清水春屿张了张嘴,幻视放学之后不良少年找茬,把人逼进黑巷中索要钱财的画面,不如说两者都没什么差别啊。
他嘴唇抿紧又松开,对这位曾经见过的“买家”已经没有曾经的恐慌。
以前是他像是任人宰割装在笼子里的宠物一样,无助地看着牢笼外的世界,而现在,地位陡转,高高在上的男人如同虫豸般蜷缩在脚边。
巨大的反差让清水春屿觉得荒谬。
“怎么了吗,春屿酱,莫非是这个男人曾经对你做过什么不好的事?要不要拖出来打一顿出气啊。”五条悟把手指掰得咔吧咔吧作响,半点不顾及男人面如金纸的神色。
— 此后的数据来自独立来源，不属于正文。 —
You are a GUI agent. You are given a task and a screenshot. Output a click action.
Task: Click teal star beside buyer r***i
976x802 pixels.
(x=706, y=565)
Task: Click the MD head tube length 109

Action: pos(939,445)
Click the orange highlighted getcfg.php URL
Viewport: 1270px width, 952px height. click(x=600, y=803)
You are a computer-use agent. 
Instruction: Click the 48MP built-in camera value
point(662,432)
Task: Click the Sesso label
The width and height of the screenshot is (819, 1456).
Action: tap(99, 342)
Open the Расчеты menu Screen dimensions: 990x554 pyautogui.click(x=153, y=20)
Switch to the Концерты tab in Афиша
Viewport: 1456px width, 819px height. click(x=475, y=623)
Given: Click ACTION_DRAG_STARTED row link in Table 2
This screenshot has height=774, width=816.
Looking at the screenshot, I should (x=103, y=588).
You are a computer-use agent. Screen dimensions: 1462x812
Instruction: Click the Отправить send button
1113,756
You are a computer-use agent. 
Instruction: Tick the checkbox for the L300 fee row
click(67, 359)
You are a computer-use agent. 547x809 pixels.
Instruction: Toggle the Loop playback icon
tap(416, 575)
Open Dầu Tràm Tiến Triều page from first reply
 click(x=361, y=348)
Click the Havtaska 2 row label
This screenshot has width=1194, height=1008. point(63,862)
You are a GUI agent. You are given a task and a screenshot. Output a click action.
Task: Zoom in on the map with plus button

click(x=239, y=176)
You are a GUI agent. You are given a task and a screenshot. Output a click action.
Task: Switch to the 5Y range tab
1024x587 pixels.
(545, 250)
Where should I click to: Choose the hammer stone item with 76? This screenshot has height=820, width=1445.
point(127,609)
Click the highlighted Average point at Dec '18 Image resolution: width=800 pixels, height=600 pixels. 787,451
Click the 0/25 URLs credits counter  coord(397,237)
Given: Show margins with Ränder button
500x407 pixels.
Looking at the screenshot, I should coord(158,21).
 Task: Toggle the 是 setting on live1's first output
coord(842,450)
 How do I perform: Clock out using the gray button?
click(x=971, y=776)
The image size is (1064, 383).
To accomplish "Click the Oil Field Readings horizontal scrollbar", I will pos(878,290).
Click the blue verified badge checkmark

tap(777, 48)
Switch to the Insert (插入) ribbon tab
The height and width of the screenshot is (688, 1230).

“喂,你们应该知道自己做的事是违法的吧……”已经有些秃顶的中年大叔色厉内荏地试图威胁他们。
夏油杰一脚踩在他的腿上,丹凤眼弯成了月牙,笑意不达眼底:“啊嘞,原来你还知道这个世界上是有法律的呀,那么是不是忘记了不能贩卖人口这一条呢?”
男人立即哀嚎不止,然而过路的人无一不是眼盲耳聋,竟都不约而同地忽视这处,他眼中闪过一抹绝望。
金发幼崽没什么表情地看着,平静提醒:“有什么要问的就快点问出口吧,他没有对我做过什么。”
只是和其他买家一样的挑选而已,而他又恰好被选中了。
男孩脸上有超乎寻常的理智,说出来的话却足以判定男人死刑:“万一有人忍不住来灭口就不好了,会很麻烦吧。”
之前男人选中清水春屿,看中的不只是他出色的皮相,以后一定能在名立场上无往不利这点,还有就是他表现出的冷静,聪明人总是会比蠢材更懂得审时度势。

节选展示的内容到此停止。